5 things to protect your sanity when starting the new school year

MattHanes
Community Champion
7
1733

I'm writing this from the point of view of the person who gets all the emails and work orders about things in Canvas. I'm also the one that does Canvas training for employees.

  1. The "Groundhog Day" effect - There will be times in which you will swear that you have received the same question from the same person for the billionth time. Take a deep breath. Now let it out. My email responses in these cases can tend to be a little snarky. Since I need a job to feed my family, I like to have a pre-fabricated email (patent-pending) for each of the issues for which I receive multiple inquiries. Most of them contain simple platitudes and links to the relevant how-to articles in the Canvas Guides​. It makes people think I'm nice.

  2. It's ok to be wrong - I'm wrong all the time. I may seem like an omniscient wizard to the end user, but I don't know everything. In my experience, people tend to respond positively when you admit fault and try to come up with another answer for them. I find that better than the "obfuscate the problem and confuse them into thinking they are the one who is wrong" approach.

  3. Sometimes, the Canvas Guides can do your job better than you can - There are certain people at our institution that will email me about everything that is even tangentially associated with Canvas. I use my patented approach (mentioned above) of sending them relevant guides from the Canvas Guides​. Lo and behold, they eventually start searching the guides BEFORE they email me! I don't even have to be mean about it, they just kind of get the hint!

  4. People appreciate even just the attempt at humor - I don't like to take things too seriously, so I try to guide people in my trainings in (passingly) humorous ways. For instance, my fake course I use for training is "Advanced Conversational Klingon III" or sometimes I use "Principles of Unicorn Grooming". People appreciate the effort, even though I'm not actually very funny. It's the thought that counts. Plus, it amuses me to think up things that only other nerds would find funny. So that's more engagement for me too! When someone (usually only one) laughs at the Dr. Who reference I just made, our eyes lock, and we become Nerd Bros. It's a beautiful thing.

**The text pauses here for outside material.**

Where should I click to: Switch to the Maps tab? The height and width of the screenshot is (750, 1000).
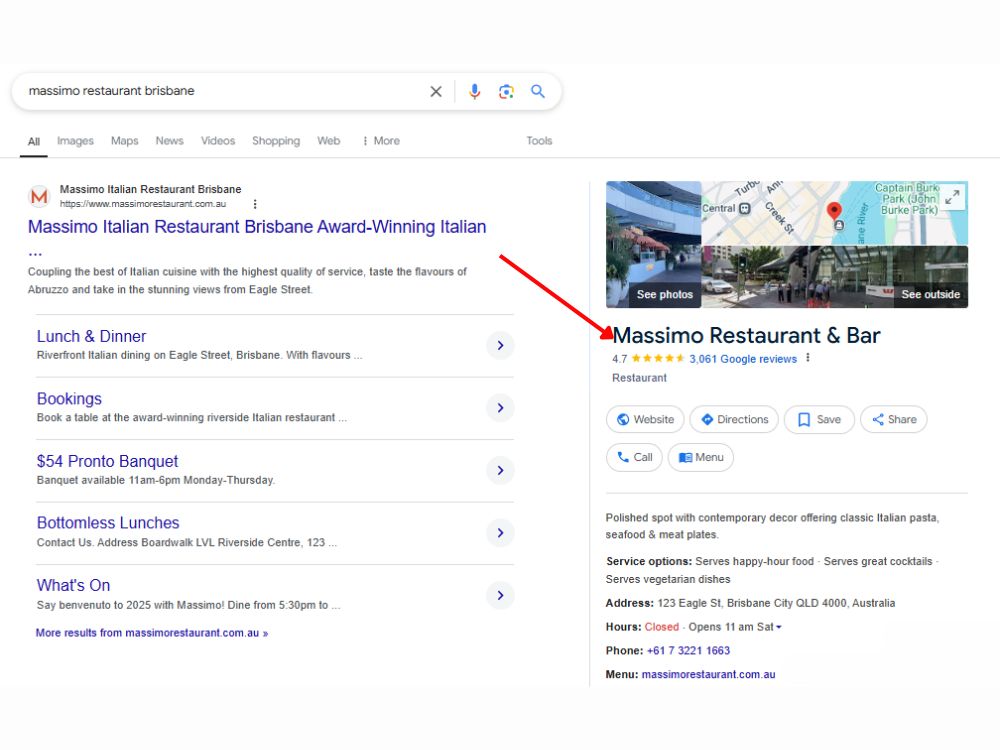pos(124,141)
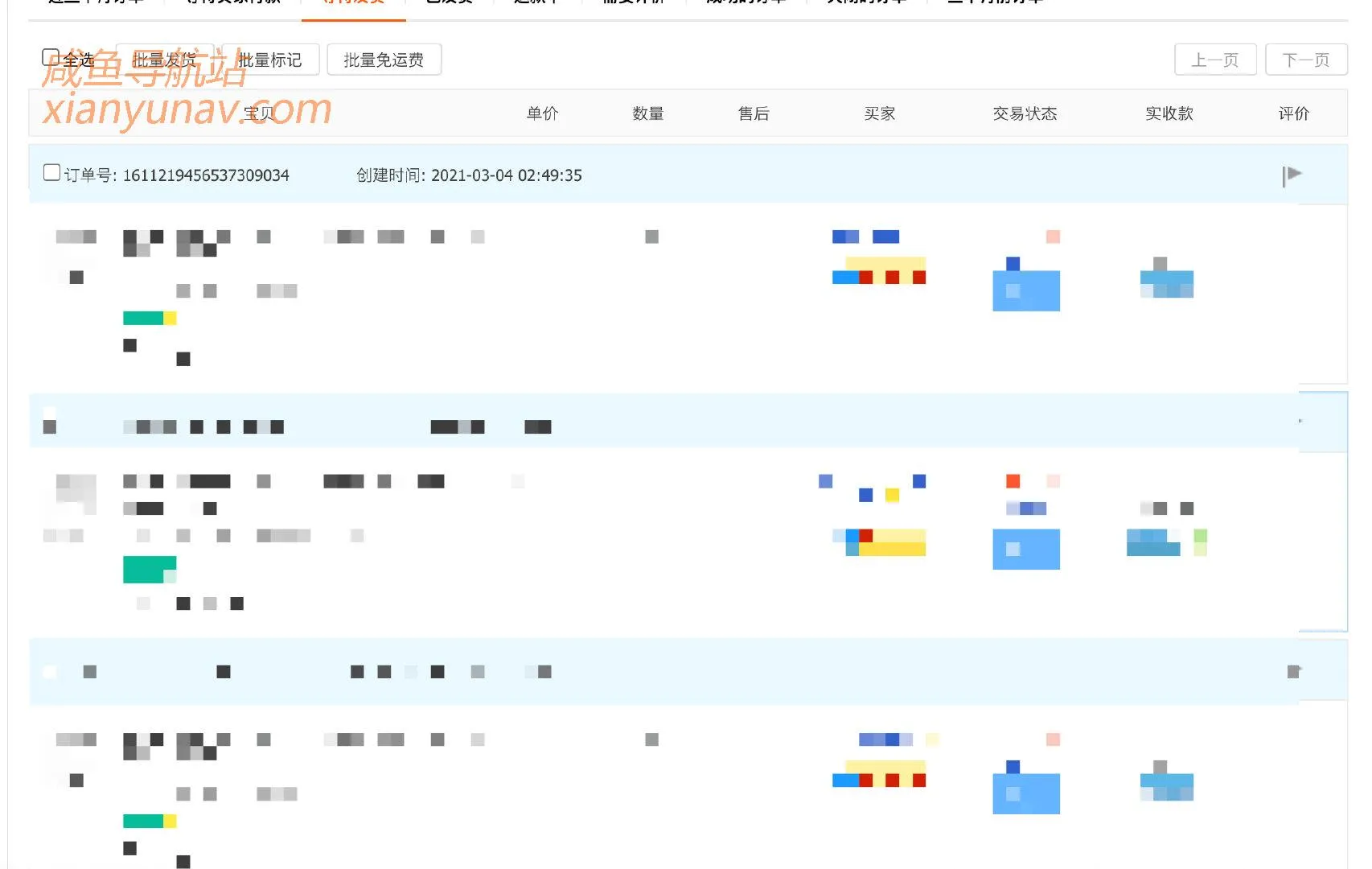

  5. Get yourself on friendly terms with a nerd programmer - Seriously, these guys can come up with amazing ways to use the API to make things easier for you. In my experience, they are easily bribed with Cheetos and Mountain Dew. I used to have to manually make a bunch of settings changes to some quizzes that we use at the District level. A very tedious task to do with 180 quizzes. Now I can just run a little script and make all the changes at once.
Tags (2)
7 Comments
kona
Community Coach
Community Coach

I wholeheartedly agree with #5! It's a very good thing to get on friendly terms with your programmer. Smiley Wink

clong
Community Champion

I need to remember "it's ok to be wrong".  Great tips Matthew!

Stef_retired
Instructure Alumni
Instructure Alumni

Great blog post,  @MattHanes ! I have a bunch of sticky notes with "canned" responses on my auxiliary monitor for #1. I should start calling that monitor the "Groundhog Day" screen. Smiley Happy

Also, nerd humor is the best.

gaidov
Community Novice

I can hardly remember when I have gotten "things" right. I know all the wrong things you can do. I guess eventually that makes you know the correct things. :smileygrin:

gaidov
Community Novice

We have a great programmer in our district and yes you need one. Our programmer is developing a Canvas portal that will bring the teachers courses over automatically from Skyward. It is in the testing phase @ this time.

t_logvynenko
Community Contributor

It is a well-known fact that stress tends to eat up IQ, so in order to respond to working situations more effectively it is necessary to create good conditions available to the staff. Therefore, it seems to me, getting on friendly terms with not only programmers, but other colleagues is a good idea! And #4 tip made me laugh the moment I read it! Thank you for this blog post, Matthew!

Bobby2
Community Champion

Brilliant tips Matt. So simple too. I am stealing them all. My training sandboxes will become things of great fascination now. Thank you.